Americans are evenly divided over how the United States should respond to the ongoing war in Ukraine, with Pew Research Associates poll respondents split over whether the U.S. has a responsibility to help the country defend against Russia's invasion.
Most Republicans and independents who lean GOP replied in the Pew poll released Monday, the U.S. does not have a responsibility to help Ukraine and most Democrats, and independents who lean Democrat, saying it does.
- 48% of Americans say the U.S. has a responsibility to help Ukraine.
- 49% of Americans say it does not.
- 36% of Republicans say the U.S. has a responsibility to help Ukraine.
- 63% of Democrats say the U.S. has a responsibility to help Ukraine.
The poll also asked Americans whether they would say the United States is providing too much, the right amount, or not enough support to Ukraine.
- 19% said not enough.
- 26% said about right.
- 29% said too much.
Republicans were far more likely to say the U.S. is providing too much support than Democrats, who were more likely to say the U.S. is providing the right amount or not enough when compared to Republicans.

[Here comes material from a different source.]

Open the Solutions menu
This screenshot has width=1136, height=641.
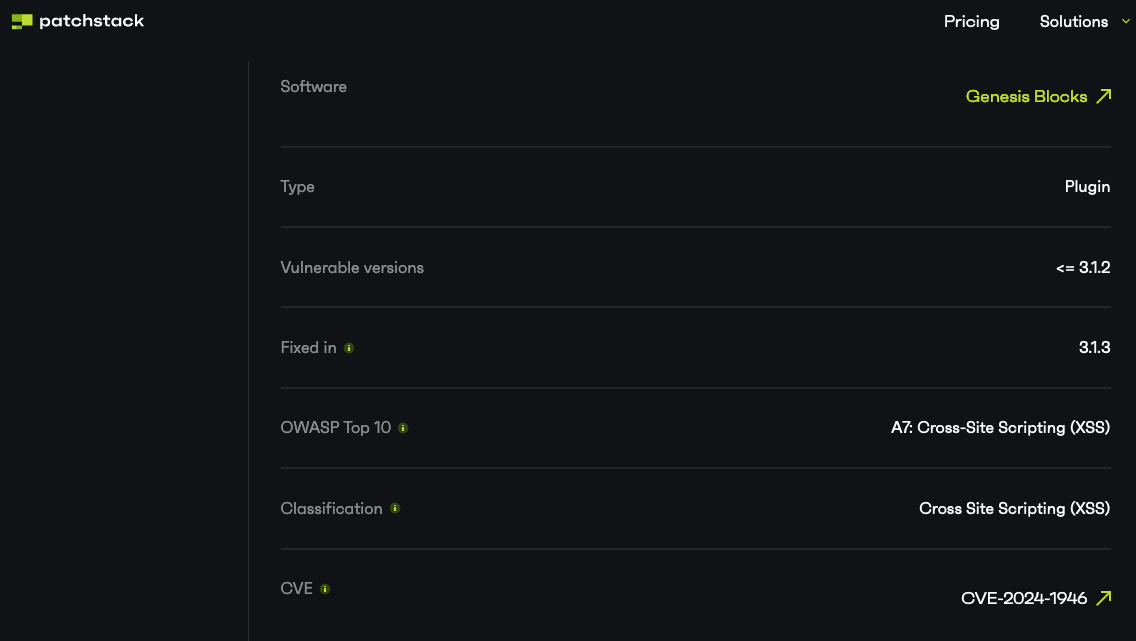pyautogui.click(x=1074, y=22)
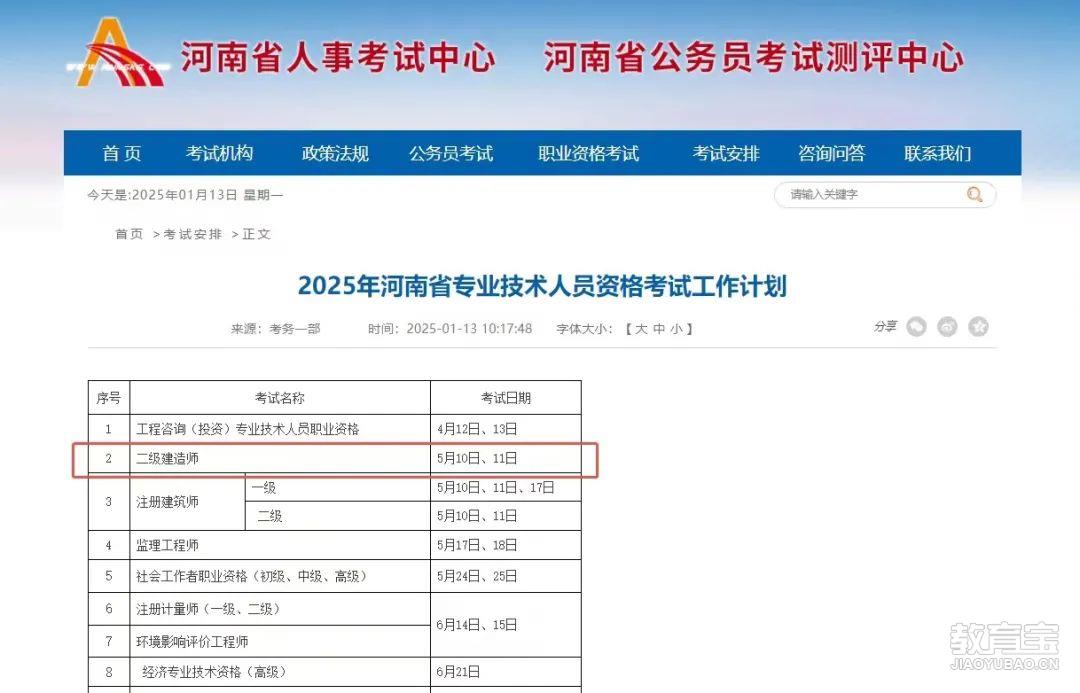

- Too much support: Republicans 47%, Democrats 13%.
- About the right support: Republicans 18%, Democrats 36%.
- Not enough support: Republicans 12%, Democrats 27%.
Democrats were more likely to say Russia's invasion of Ukraine is a "major threat" to U.S. interests than both independents and Republicans.
- 45% of Democrats say Russia's invasion is a "major threat" to U.S. interests.
- 34% of independents say the same.
- 26% of Republicans say the same.
Pew surveyed 9,424 adults across the country from July 1-7, 2024, which was before President Joe Biden's announcement he was withdrawing from the 2024 presidential election. The results have a margin of error of plus or minus 1.3 percentage points.